Dehydration is another common reason for a hematocrit reading that looks artificially high. When you lose fluid through sweating, illness, or simply not drinking enough water, the liquid portion of your blood shrinks while the number of red blood cells stays the same. The result is a concentrated blood sample that overstates your true hematocrit. This is one reason labs sometimes ask whether you’ve been well-hydrated before drawing blood, and why a single high reading doesn’t always mean something is wrong.
What Low Hematocrit Feels Like
A hematocrit below the normal range indicates anemia, meaning your blood isn’t carrying enough oxygen. The most common symptoms are fatigue and weakness that don’t improve with rest, shortness of breath during activities that used to feel easy, dizziness, and headaches. Some people also notice an irregular or rapid heartbeat as the heart tries to compensate for fewer oxygen-carrying cells.
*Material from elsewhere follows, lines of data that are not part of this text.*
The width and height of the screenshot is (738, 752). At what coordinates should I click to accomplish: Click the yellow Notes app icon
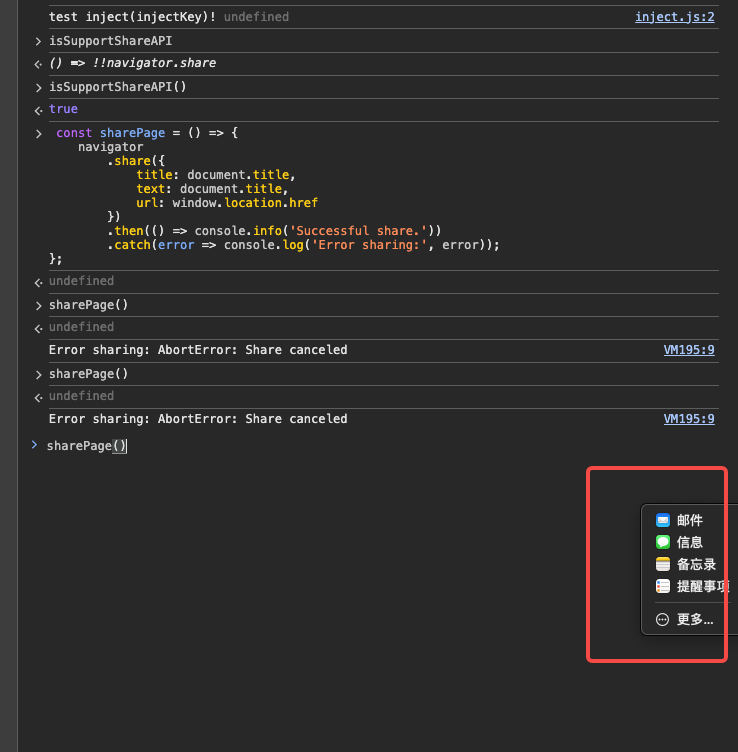[x=662, y=564]
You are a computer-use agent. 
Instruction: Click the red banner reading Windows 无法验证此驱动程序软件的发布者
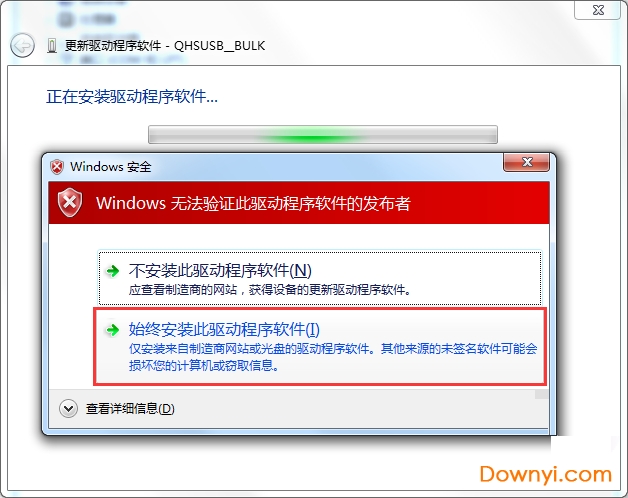click(x=299, y=202)
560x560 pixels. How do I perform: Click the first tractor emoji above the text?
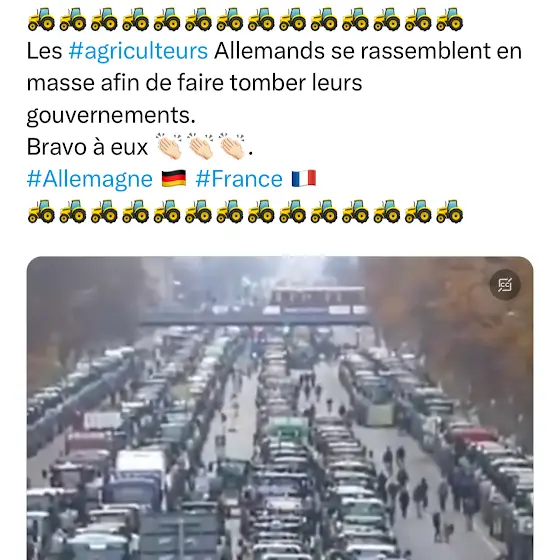41,19
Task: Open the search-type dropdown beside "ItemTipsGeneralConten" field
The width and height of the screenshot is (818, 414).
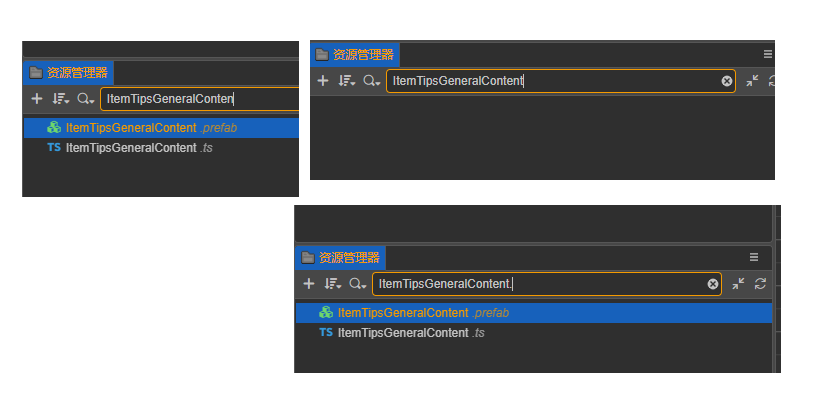Action: tap(86, 99)
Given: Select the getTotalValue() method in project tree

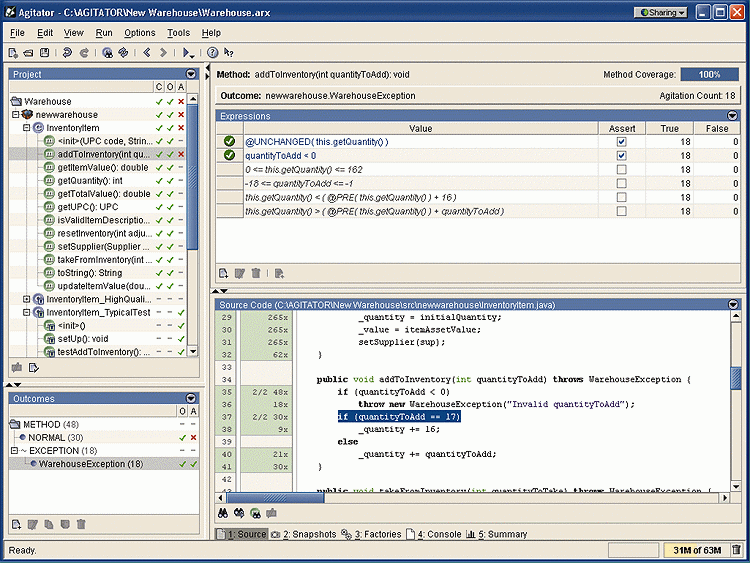Looking at the screenshot, I should [103, 194].
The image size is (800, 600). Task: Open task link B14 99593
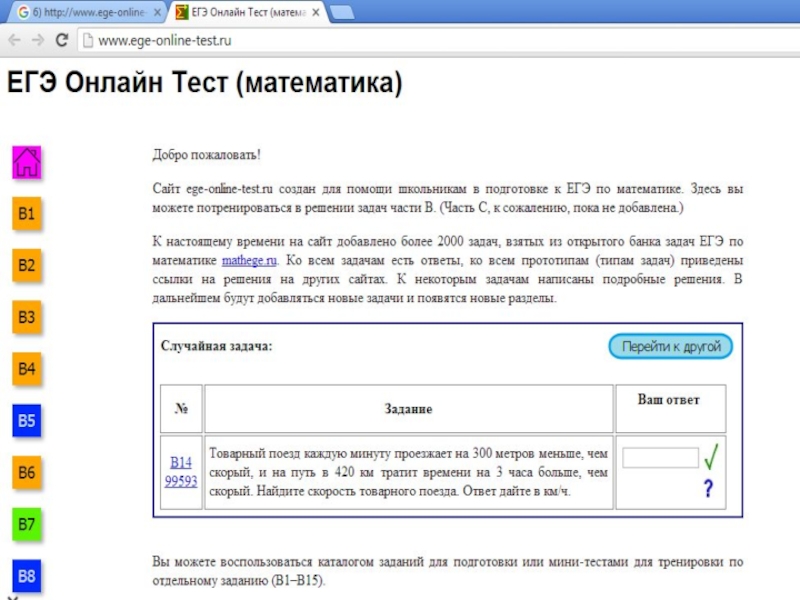point(181,472)
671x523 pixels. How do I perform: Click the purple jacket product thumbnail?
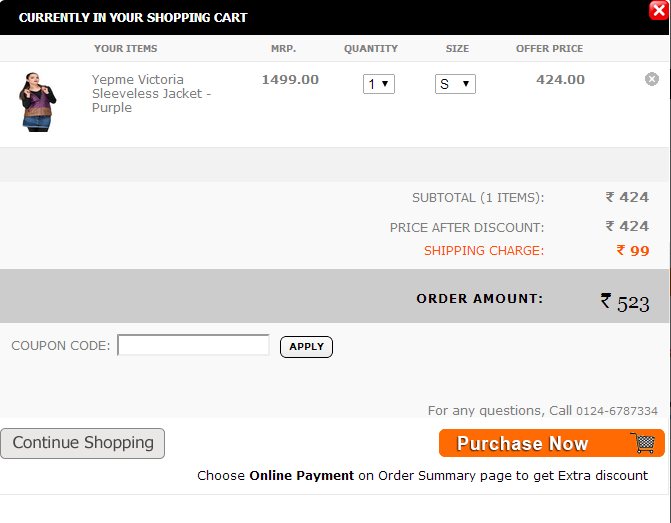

The most frequent cause is iron deficiency, especially in women of childbearing age who lose iron through menstruation and may not replace it through diet alone. Chronic blood loss from the digestive tract (ulcers, for example) is another common driver. Less often, low hematocrit results from bone marrow problems that reduce red blood cell production, or from conditions that destroy red blood cells faster than the body can replace them.
What High Hematocrit Feels Like
When hematocrit climbs above normal, blood thickens. Early on, you might notice headaches, dizziness, blurred vision, or itchy skin, particularly after a warm shower. Some people experience unusual bleeding from the gums or nose, heavy sweating during sleep, or shortness of breath when lying down. These symptoms develop because thicker blood moves sluggishly through small vessels, reducing oxygen delivery despite the extra red blood cells.
The causes fall into two broad categories. In primary erythrocytosis, the bone marrow itself overproduces red blood cells due to a genetic defect. The most common form of this is polycythemia vera. In secondary erythrocytosis, something outside the marrow triggers overproduction, usually by raising levels of a hormone called erythropoietin (EPO) that tells the marrow to make more red cells. Lung disease, heart disease, sleep apnea, heavy smoking, and certain kidney conditions all work through this mechanism. Anabolic steroids and testosterone therapy can do the same.
When Hematocrit Becomes Dangerous
Mildly abnormal hematocrit values are common and often correctable. Severely abnormal levels are a different story. On the low end, a hematocrit below roughly 18% is considered a critical threshold where the body can no longer compensate and a blood transfusion is typically necessary regardless of other factors. Between 18% and about 24%, the decision depends on whether you have heart or lung conditions that make the oxygen deficit harder to tolerate.
On the high end, hematocrit levels approaching 60% can impair blood flow through capillaries, starving tissues of oxygen even though the blood is packed with red blood cells. At that point, the viscosity itself becomes the problem. Most people will never see values this extreme, but they underscore why both directions of abnormality matter.
Getting the Most Accurate Reading
Hematocrit is part of a standard complete blood count (CBC), one of the most commonly ordered blood tests. A single slightly abnormal result isn’t necessarily meaningful, especially if you were dehydrated, had just exercised intensely, or recently changed altitude. Your result also naturally fluctuates by a small amount day to day. If your value falls outside the reference range, your provider will typically repeat the test or look at related values on the same CBC, like hemoglobin and red blood cell count, to confirm the finding before investigating further.